Eu nem acreditei quando, um dia no twitter, vi um post sobre a iminente publicação de Sista, Stanap Strong!: A Vanuatu Women’s Anthology, uma coletânea de textos de escritoras de Vanuatu. Quem acompanha o #198livros desde o início sabe que as ilhas do Pacífico sempre foram minha maior dificuldade no projeto, então foi uma grande sorte contar com essa novidade antes que eu encerrasse minha volta ao mundo literária.
Sista, Stanap Strong! seria publicado em 2020, quando Vanuatu comemorou os 40 anos de sua independência da França. A pandemia e o ciclone Harold, que em abril daquele ano devastou Ilhas Salomão, Vanuatu, Fiji e Tonga, adiaram um pouco os planos. O livro foi publicado no ano seguinte e eu acredito que fui uma das primeiras pessoas a comprá-lo.
A antologia traz textos de mais de trinta mulheres de diferentes idades (dos 19 aos 80 anos!) sobre diversos assuntos. Elas falam de colonialismo, machismo, maternidade, racismo. Há contos, lendas, poemas e ensaios. Ficção e não-ficção. A maioria das autoras é ni-Vanuatu e vive no país. Quase todos os textos foram escritos em inglês, uma das línguas oficiais, junto com o francês e o bislamá, mas esse arquipélago composto por 83 ilhas é a casa de mais de 100 línguas indígenas. A introdução do livro, escrita por Mikaela Nyman e Rebecca Tobo Olul-Hossen, traz essas e muitas outras informações e por si só já daria muito papo para conversa.
Apesar de muito diversas, as histórias às vezes conversam entre si. Em uma temos a população local sendo explorada e vivendo situações muito parecidas com as que negros e indígenas sofreram no Brasil colônia, por exemplo, enquanto em outras temos relatos de brancos sendo vistos com hostilidade em tempos mais recentes.
Como são muitos textos, é difícil elencar meus preferidos, mas alguns me marcaram. Um deles foi “A Christmas miracle”, de Busi Vasconcellos-Neill. Ela fala sobre Hollingsword, ou Holen Wolul, que era seu assistente nas aulas de natação para crianças. O esporte é recente em Vanuatu e lá não existe nem mesmo uma piscina de 25 metros para treinamento. Holen foi o primeiro nadador do país a chegar ao Campeonato Mundial de Natação e seu sonho eram as Olimpíadas, mas em 2019, com apenas 19 anos, Holen descobriu ser portador de um tipo raro de leucemia e precisou de um tratamento caro e urgente. Vanuatu é um país pobre, com alto custo de vida e com um precário sistema de saúde, então o tratamento de Holen teve que ser feito na Austrália, onde o preconceito contra aqueles que “não tem o tipo certo de passaporte” me impressionou, apesar de não surpreender.

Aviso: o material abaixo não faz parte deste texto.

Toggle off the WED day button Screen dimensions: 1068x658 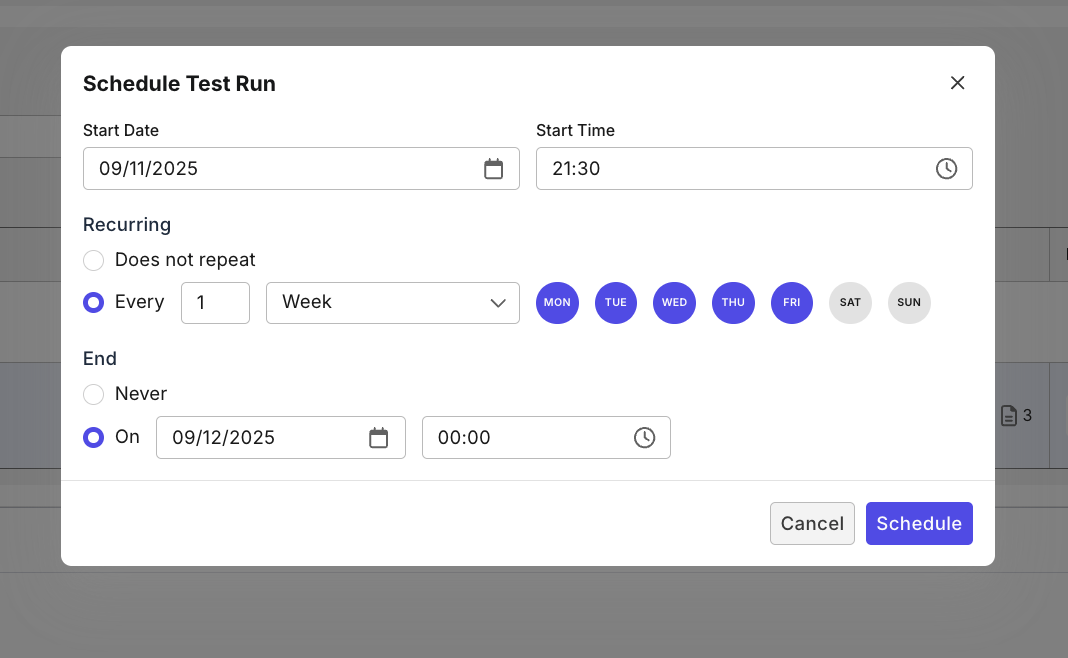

Outro texto de que gostei muito foi “A letter to Vanuatu: Unkept Promises”, de Kali Regenvanu, a mais nova das escritoras presentes na antologia. Reproduzo um trecho a seguir:
“Vanuatu, you have taken from me.
You have stolen from me my rightful property: my freedom. You have taken it and altered it beyond recognition, twisting it into free doom. You have twisted this Pacific paradise into an unholy hell for women, soaked in misery from decades of our tears – the tears of the women you have crushed under your weight.
Vanuatu, though banning plastic straws has earned you the global title of underdog David to the world’s Goliath, do not fool yourself. Whereas banning straws is a step towards a sunny horizon, your history of wrongdoing to those who live within you places you a hundred steps behind. How can you sleep at night, knowing our nation cares more for the wellbeing of distant beings in the ocean than your very own kin? The ones that gave you life without whom you would not exist.”
Quando li o livro das Ilhas Marshall, fiquei incomodada com a ausência de mais mulheres e com a forma com que elas são representadas na história, então para mim foi uma grande alegria ter acesso a Sista, Stanap Strong!. Eu gostei muito de conhecer essa obra e adoraria ver mais iniciativas como essa se espalhando pelo mundo.
Sista, Stanap Strong! foi publicado originalmente na Nova Zelândia em inglês, em 2021, pela Victoria University Press.